Last edited 28 Oct 2020

Things to avoid when tendering


[edit] Introduction

A tender is a submission made by a prospective supplier in response to an invitation to tender. It makes an offer for the supply of goods or services. Tender documents are prepared to seek tenders (offers) from tenderers. The tendering process gives an opportunity to bidders to demonstrate their suitability for the project over competitors, and for the client to assess alternative proposals.

There are several things that should be avoided when tendering for construction projects which can harm the chances of the bid being successful.

[edit] Including unnecessary information

It is important to try and keep the tender concise, relevant and to-the-point. This will make the tender evaluation process easier for the procurement team and will mean that they do not have to spend more time than is necessary getting to the key information.

Information should be submitted in the format required by the client so that they can compare tenders, and care should be taken to ensure that information is consistent across different documents.

[edit] Bidding for too many projects

There can be a temptation to bid for a lot of projects in the hope that this will increase the likelihood of winning work. However, it can be better to concentrate on submitting a few carefully considered tenders rather than spreading resources more thinly over a lot of tenders. By creating a tender assessment process, a company can better understand the tenders that it is likely to be able to deliver well and profitably.

[edit] Overlooking risks

It is important to identify and manage risks, which will be unique to each project. The probability of the identified risks should be considered, and the impact they may have on the project evaluated. This will ensure the bid that is submitted is more comprehensive and that the tenderer is better prepared should they win the contract.
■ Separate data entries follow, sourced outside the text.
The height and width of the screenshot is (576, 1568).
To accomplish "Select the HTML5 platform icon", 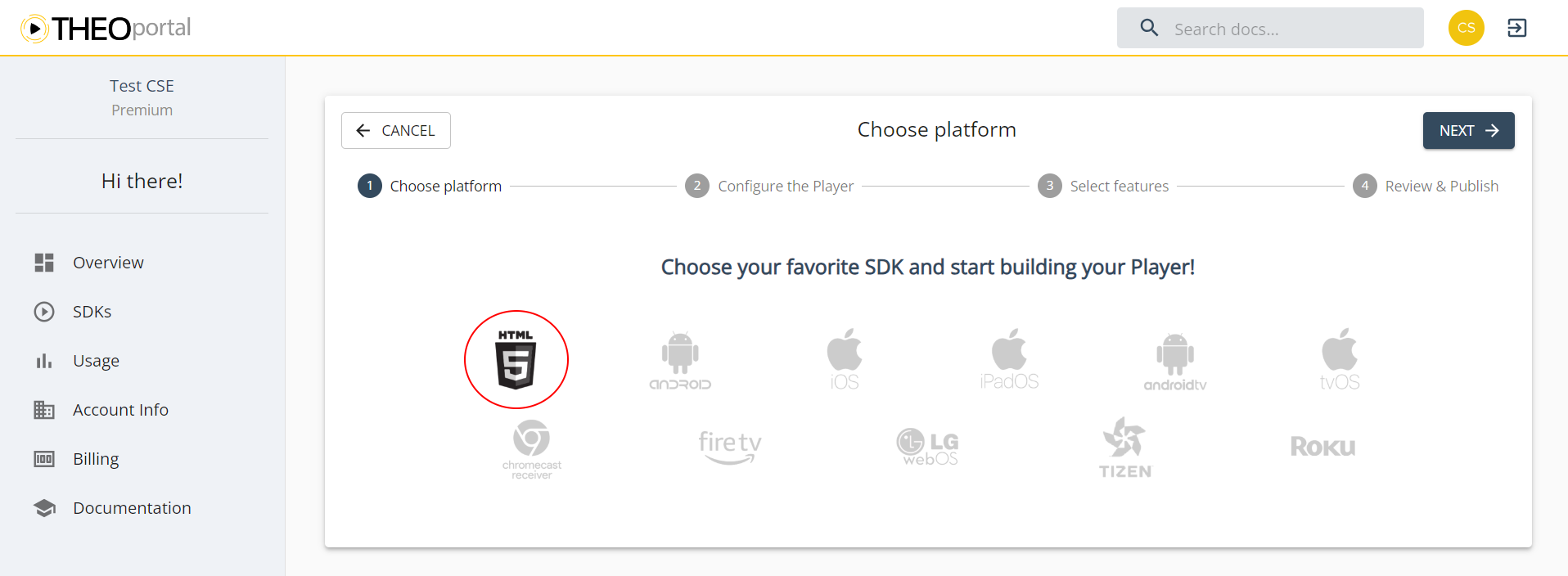I will pyautogui.click(x=516, y=358).
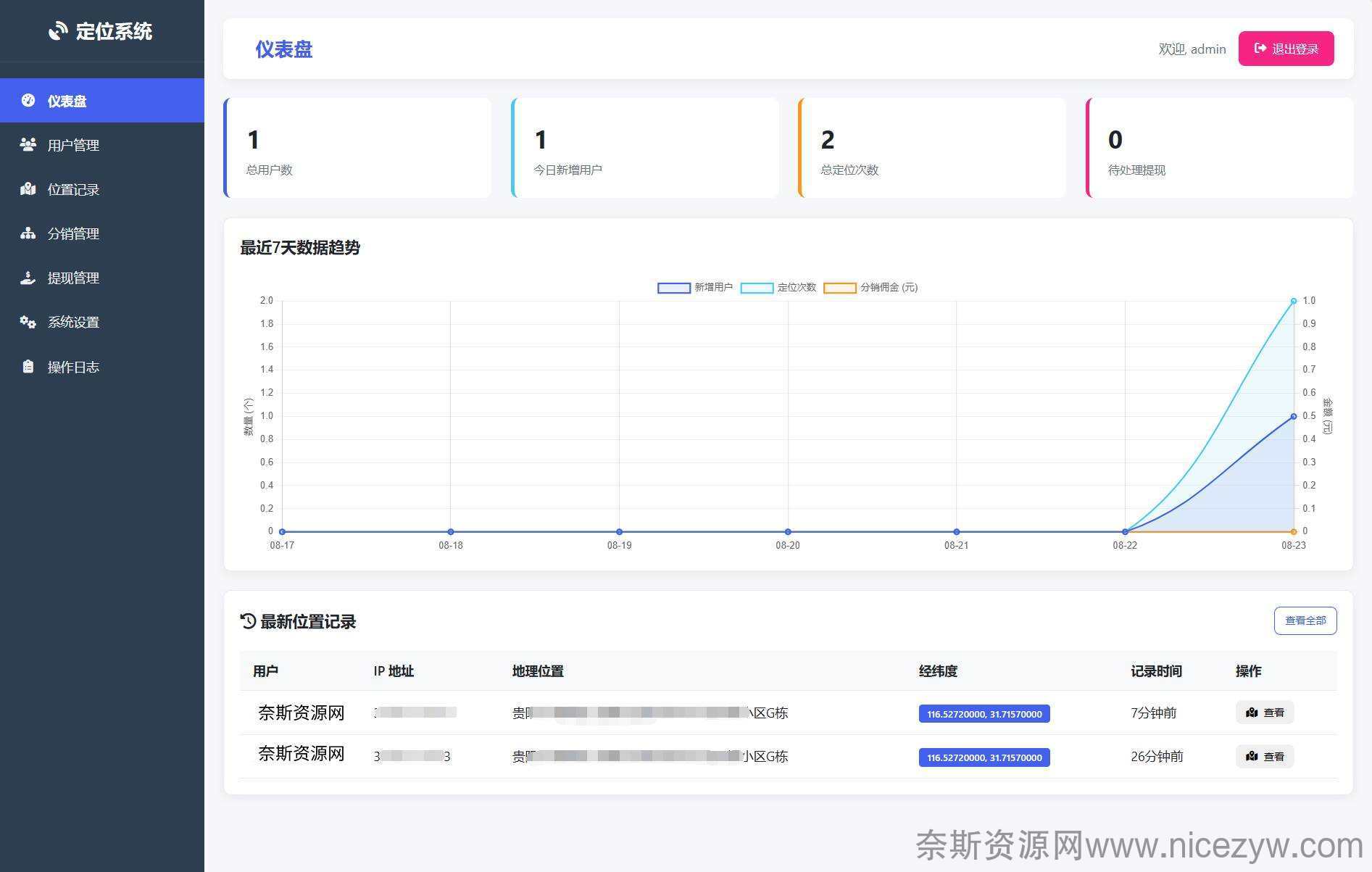Click coordinates badge in the first record row

pyautogui.click(x=984, y=714)
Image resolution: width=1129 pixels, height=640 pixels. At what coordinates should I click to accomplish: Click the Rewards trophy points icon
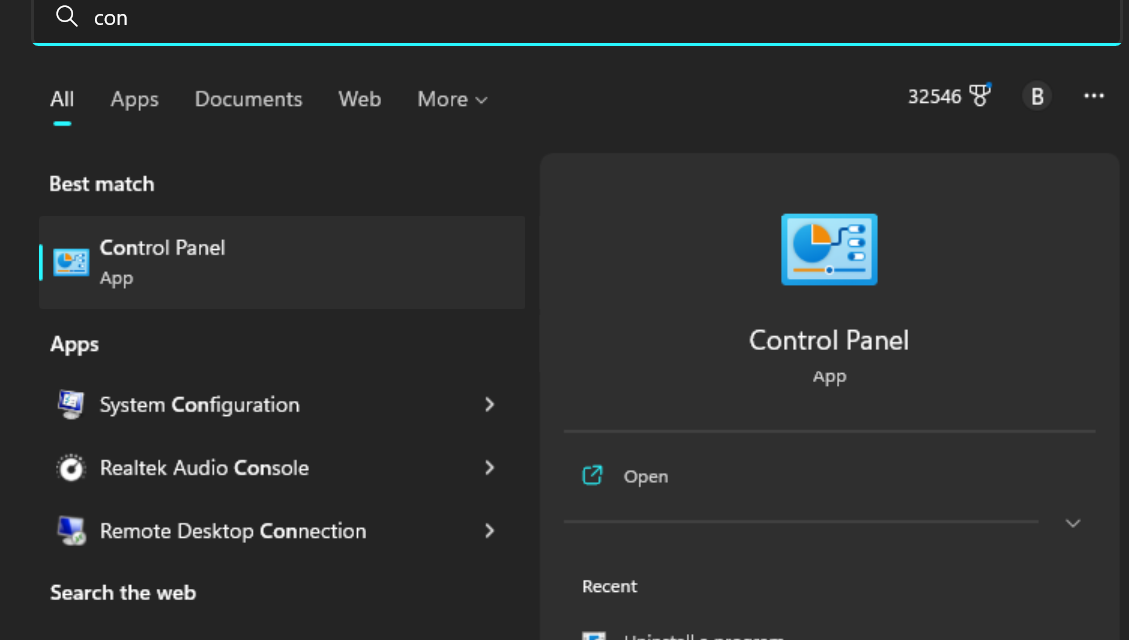tap(979, 96)
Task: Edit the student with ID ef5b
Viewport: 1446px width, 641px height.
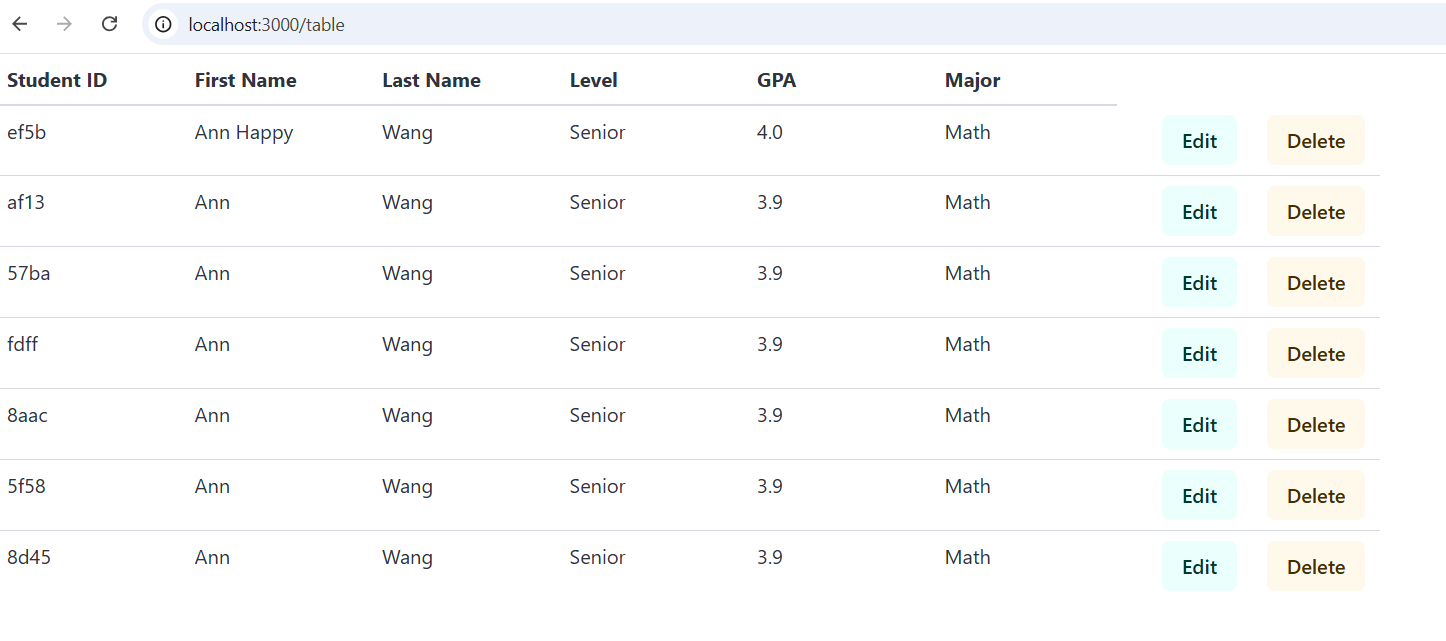Action: 1199,141
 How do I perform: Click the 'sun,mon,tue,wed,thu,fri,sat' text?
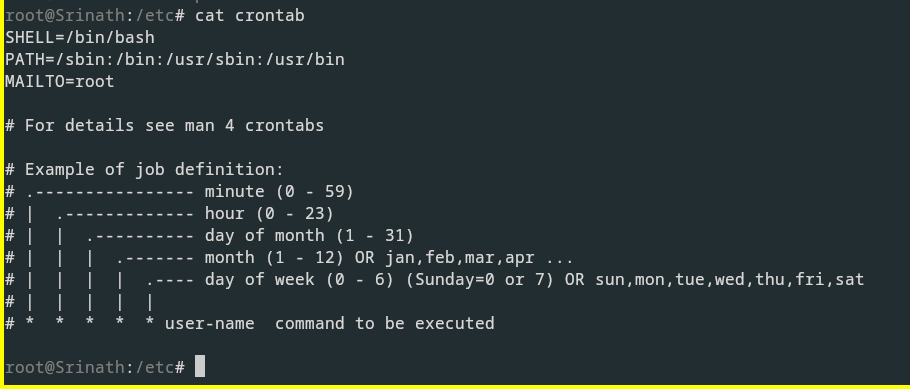pos(730,280)
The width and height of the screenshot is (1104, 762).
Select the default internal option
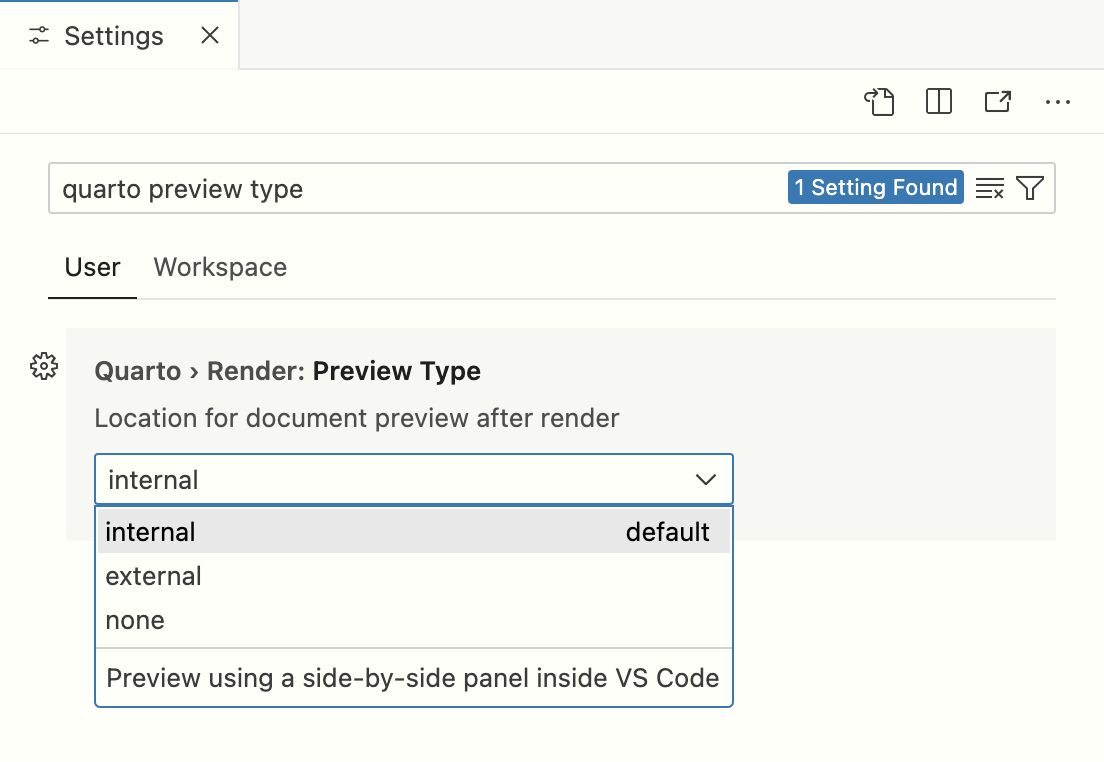[150, 532]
[edit] Submitting a non-compliant bid

Alternative or non-compliant bid proposals may be submitted if the tenderer believes that an alternative to what has been requested by the client could offer better value for money and/or is a more innovative solution. However, non-compliant proposals should only be submitted if they have been requested or are explicitly permitted by the client. They should generally be accompanied by a compliant bid to allow client a way of comparing tenderers.

For more information, see Variant bid.

[edit] Including mistakes

There are several common mistakes that can be made when tendering for construction projects which can harm the chances of the bid being successful. This includes; inaccurate costings, incorrect formatting, missing information and so on.